Custava meus pais terem segurado a câmera com firmeza? Ou gastado mais rolos de filme? Por que tão poucos registros? Como argumento, o retrato de uma época. "Nem todo mundo tinha costume. Eram 36 poses no máximo. A gente estava ocupado vivendo, não fotografando."

O contorno de uma pessoa que fotografa com uma câmera sobrepõe imagens de películas fotográficas.
Ilustração de Marcelo Martinez para coluna de Bia Braune - Bia Braune

Com o perdão dos desapegados, dos que temem ter suas almas roubadas ou dos que sempre saem piscando, fotografar é preciso, sim. Tanto quanto viver. Memória só não basta —seja a nossa própria ou a do celular.

Todo mundo conhece um exagerado assim. Nas viagens, nas festas, no meio da rua, produzindo trocentos cliques com variações mínimas. Mais aberto. Mais fechado. Ih, passou um carro na frente.

Agora junta e faz uma cara engraçada. "Ai, que mania. Vai demorar muito isso aí?"

Por entre muxoxos de impaciência, fotógrafos amadores enxergam o que há de mais pitoresco, ironicamente se mantendo invisíveis. Quase ninguém se oferece para lhes tomar a câmera e retribuir a pose. De tanto subir e se abaixar em busca de ângulos ideais, vivem com a lombar em pandarecos. E o resultado, convertido em belíssimos pixels, acaba postado sem crédito no feed alheio.

No dia em que esses altruístas se desencantarem de vez ou ficarem com a vista cansada, não haverá mais instantâneos de crianças banguelas que virarão CEOs ou de tias dançando com roupas e cabelos ternamente ridículos daqui a 20 anos. Sem suas máquinas de produzir nostalgia, corremos o risco de ter existido como pálidas selfies fazendo bico e dando joinha.

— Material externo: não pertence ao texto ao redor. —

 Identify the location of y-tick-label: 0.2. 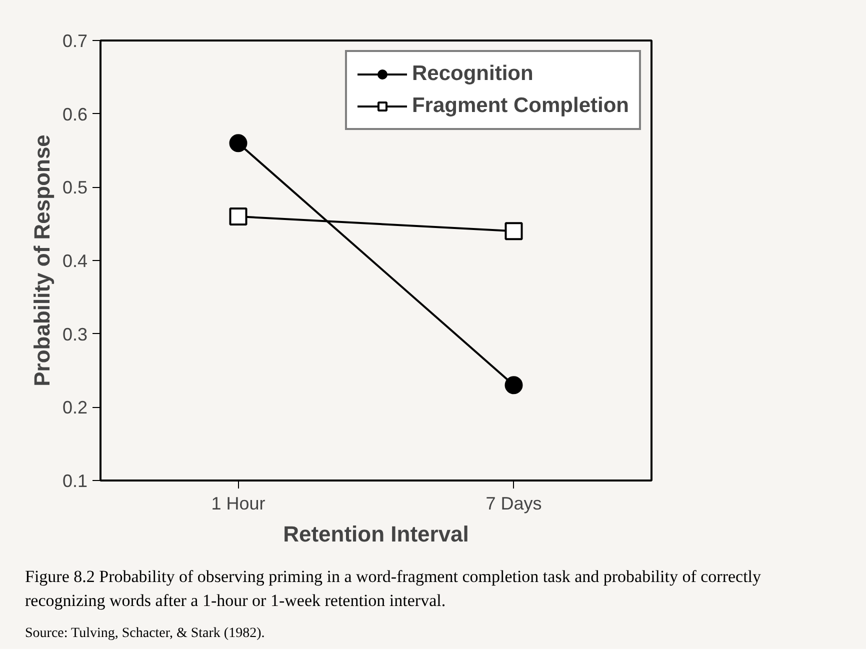
(75, 408).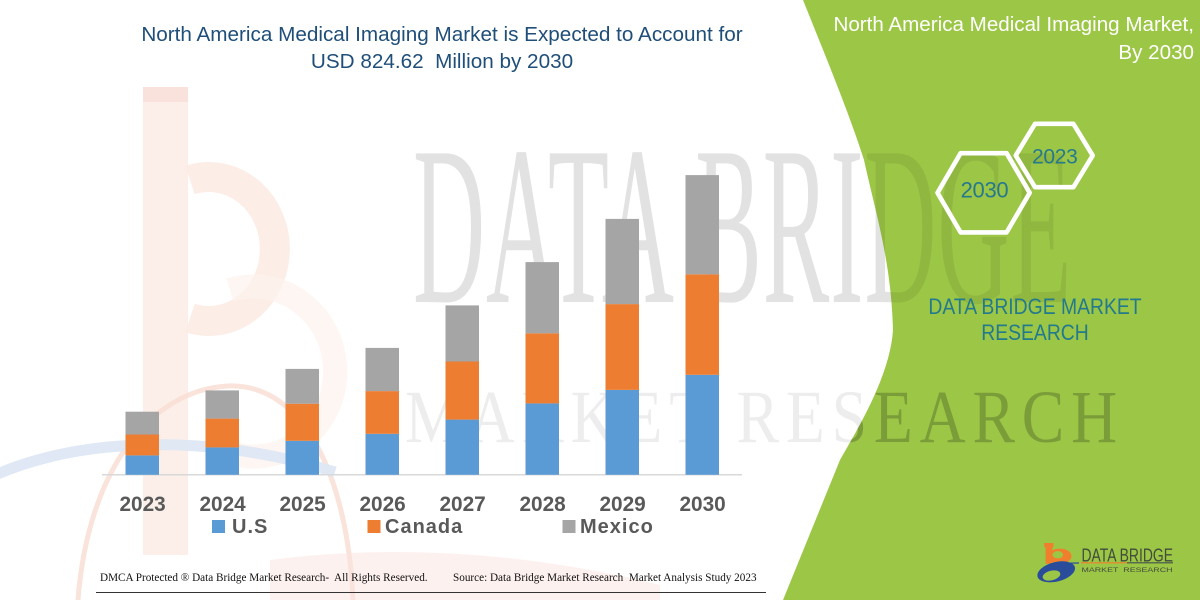  What do you see at coordinates (424, 527) in the screenshot?
I see `svg-text: Canada` at bounding box center [424, 527].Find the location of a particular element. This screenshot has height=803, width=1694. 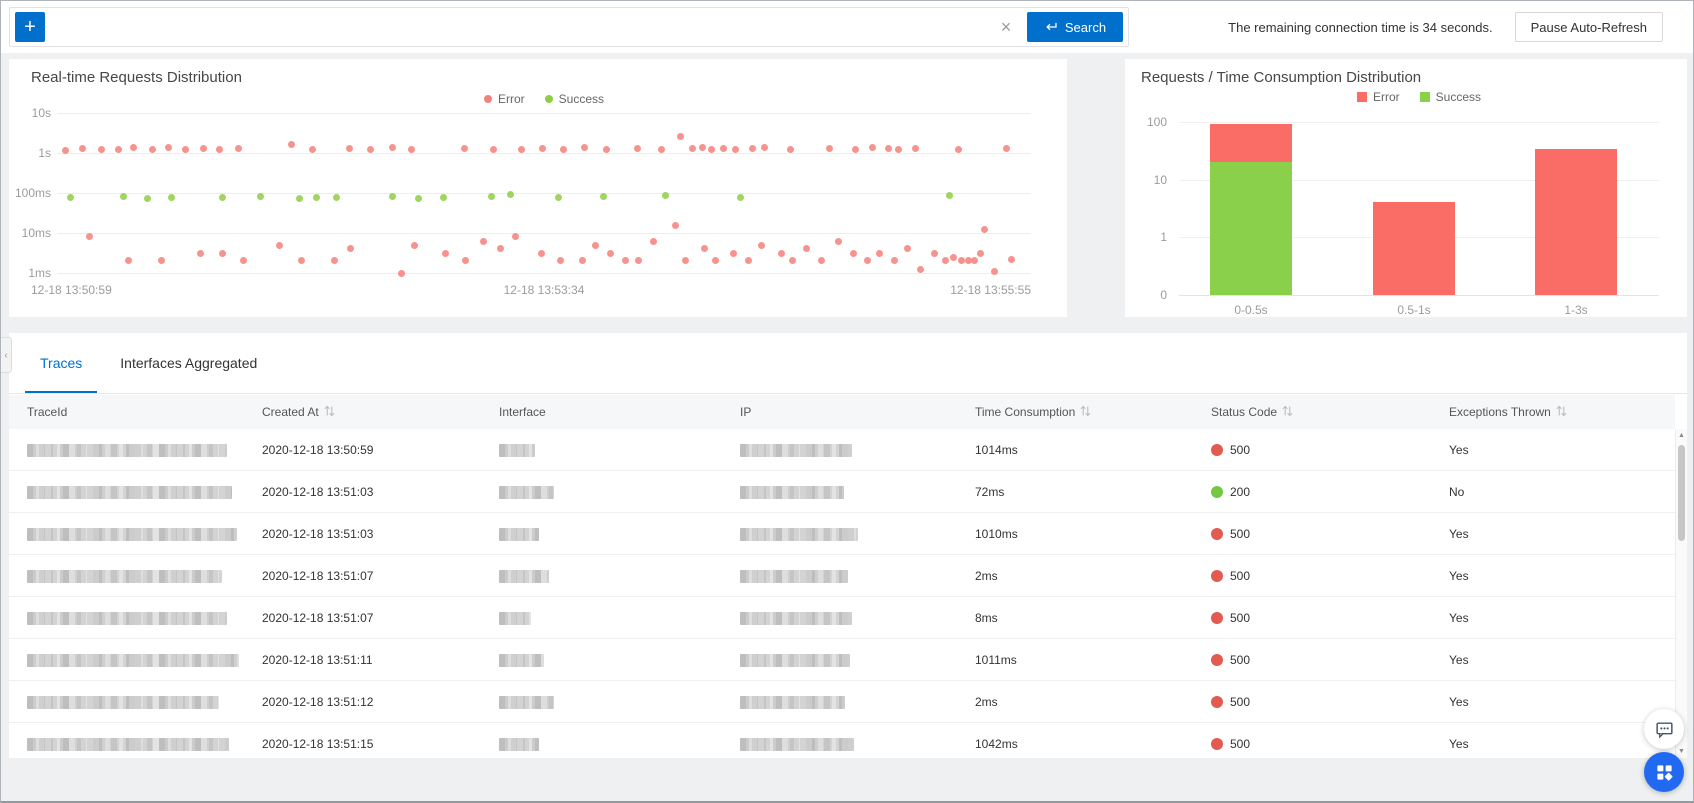

scrollbar-thumb is located at coordinates (1682, 493).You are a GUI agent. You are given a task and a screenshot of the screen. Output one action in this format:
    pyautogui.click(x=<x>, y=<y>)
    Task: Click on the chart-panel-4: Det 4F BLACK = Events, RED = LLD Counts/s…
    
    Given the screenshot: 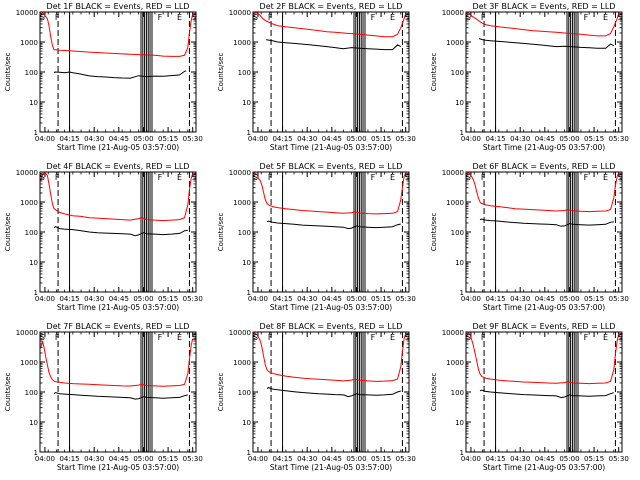 What is the action you would take?
    pyautogui.click(x=104, y=237)
    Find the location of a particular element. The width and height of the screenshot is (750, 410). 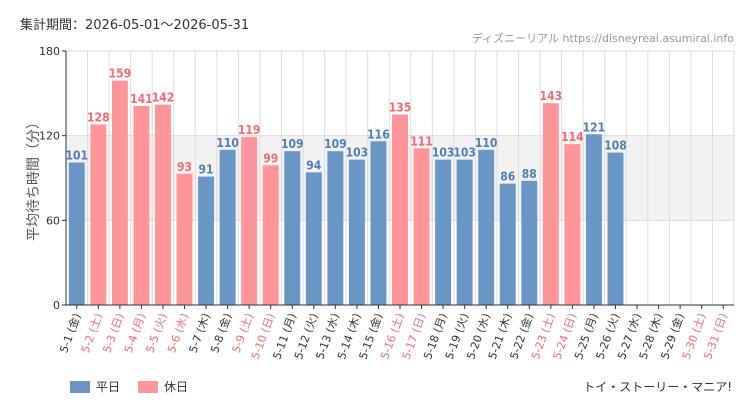

bar-value-label: 88 is located at coordinates (530, 174).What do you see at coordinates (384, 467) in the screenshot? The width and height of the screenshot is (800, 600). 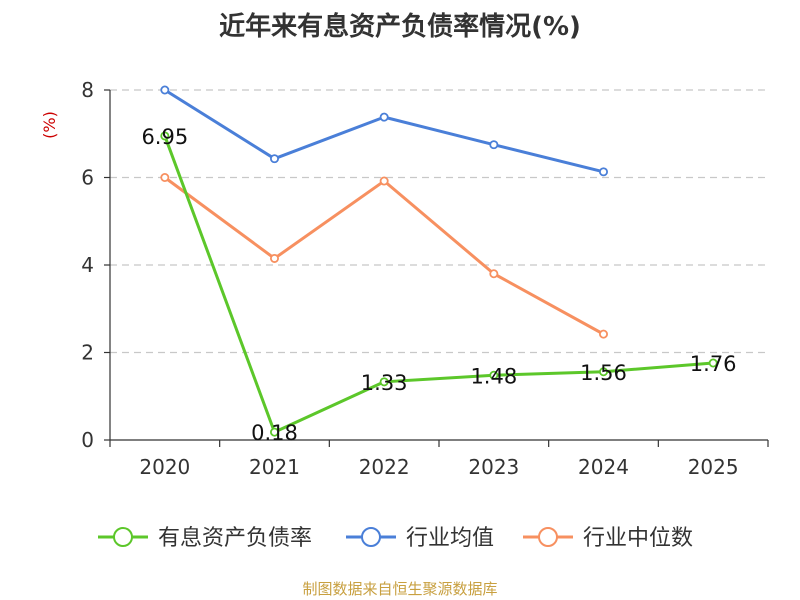 I see `x-tick-label: 2022` at bounding box center [384, 467].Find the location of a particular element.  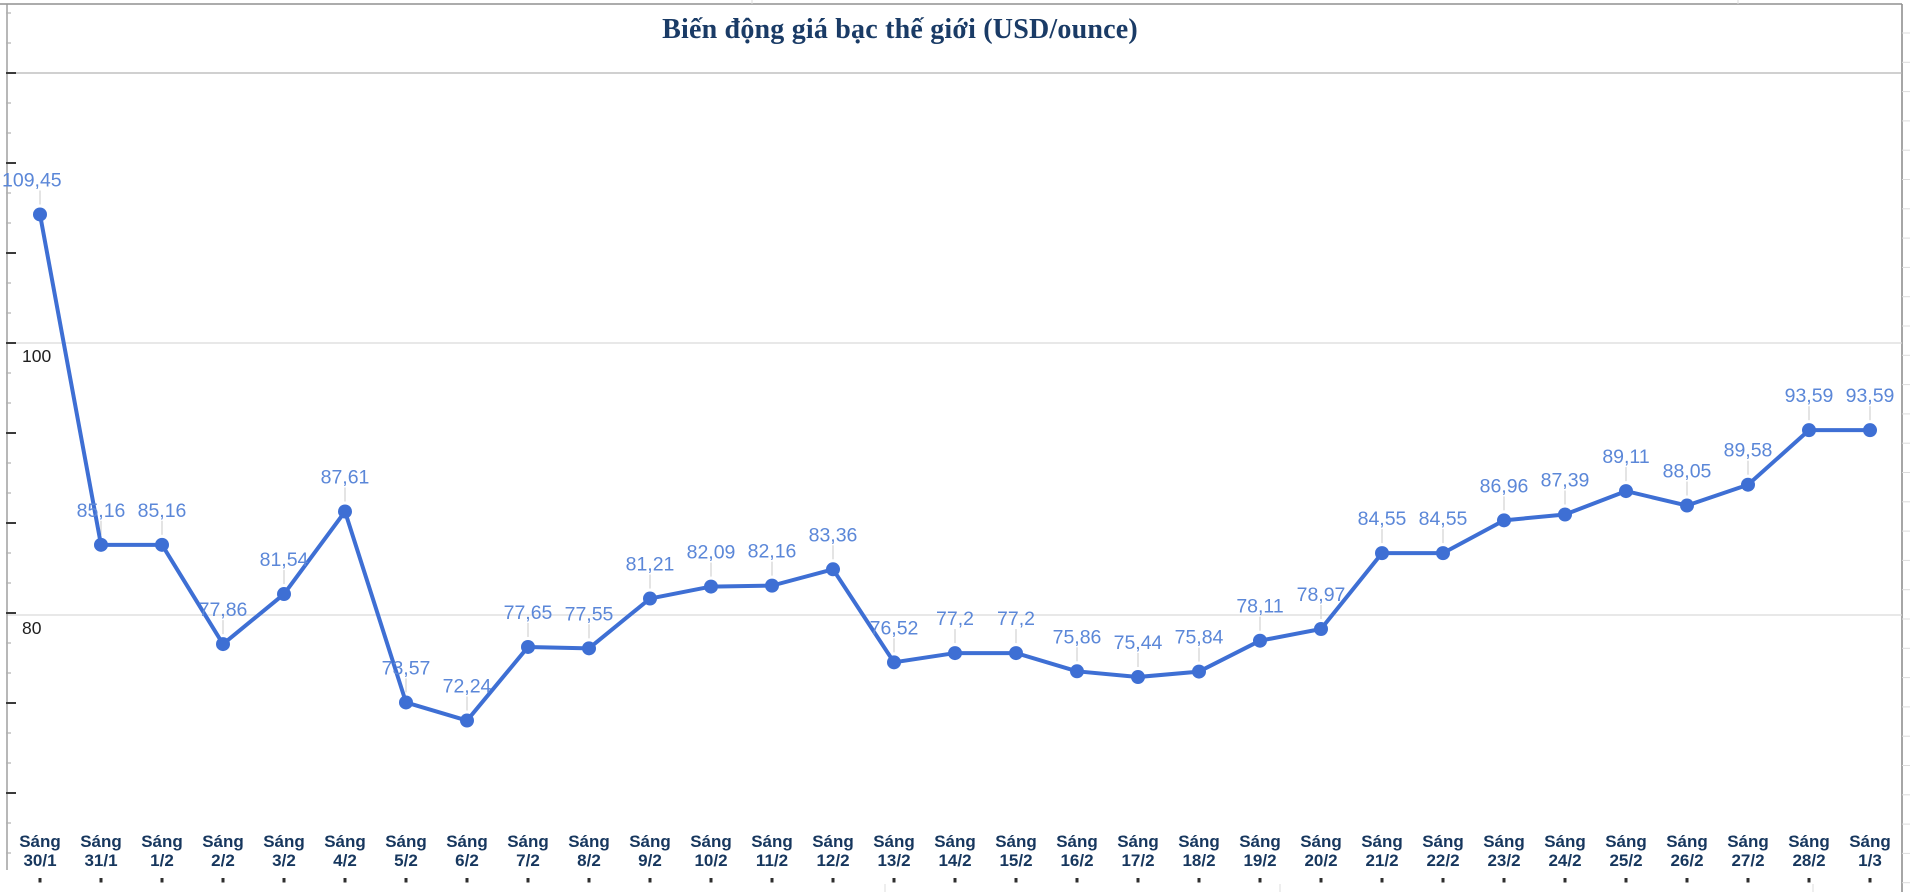

x-axis-label: Sáng 26/2 is located at coordinates (1687, 851).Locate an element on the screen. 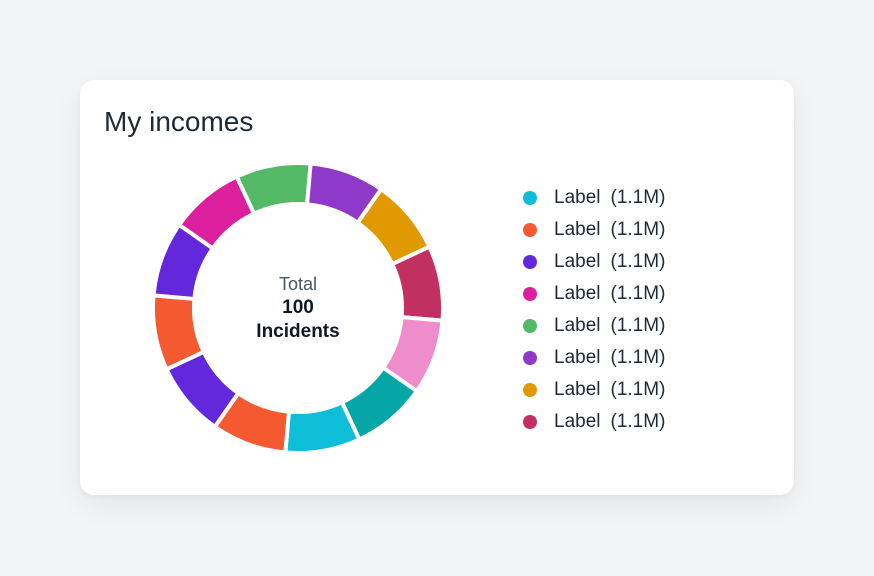 The height and width of the screenshot is (576, 874). card-title: My incomes is located at coordinates (179, 122).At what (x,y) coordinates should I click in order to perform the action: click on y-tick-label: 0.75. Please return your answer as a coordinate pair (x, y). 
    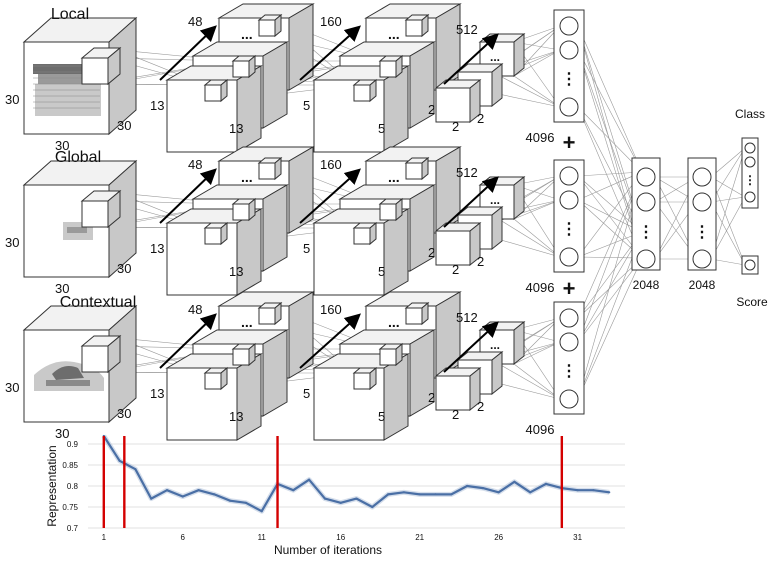
    Looking at the image, I should click on (70, 508).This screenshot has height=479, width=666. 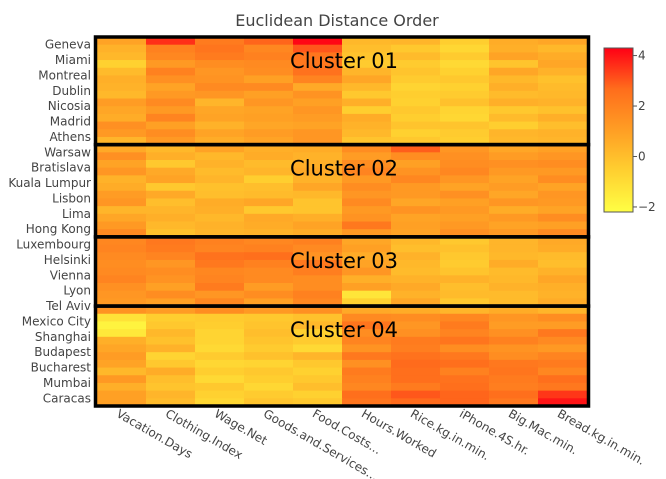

Para além de álbuns de família, toda fotografia amadora tem potencial histórico. Ao folhear um livro sobre o Rio antigo, encontrei um singelo frame entre páginas de Augusto Malta e Marc Ferrez. Do alto de uma carroça, tentando enquadrar a mulher em lua de mel, um anônimo congelou no tempo um prédio que se perdeu no bota-abaixo da cidade. Sem técnica, deixando vazar a cabeça do cavalo, um recorte que não se conhecia. Verdadeira revelação.

Mal tirada, semidevorada por cupins ou passível de ser deletada por um bug na nuvem, toda imagem é rara e importante, basta que passe o tempo certo. "Vai demorar muito isso aí?" A vida toda. Então aproveita, encolhe a barriga e diga "xis".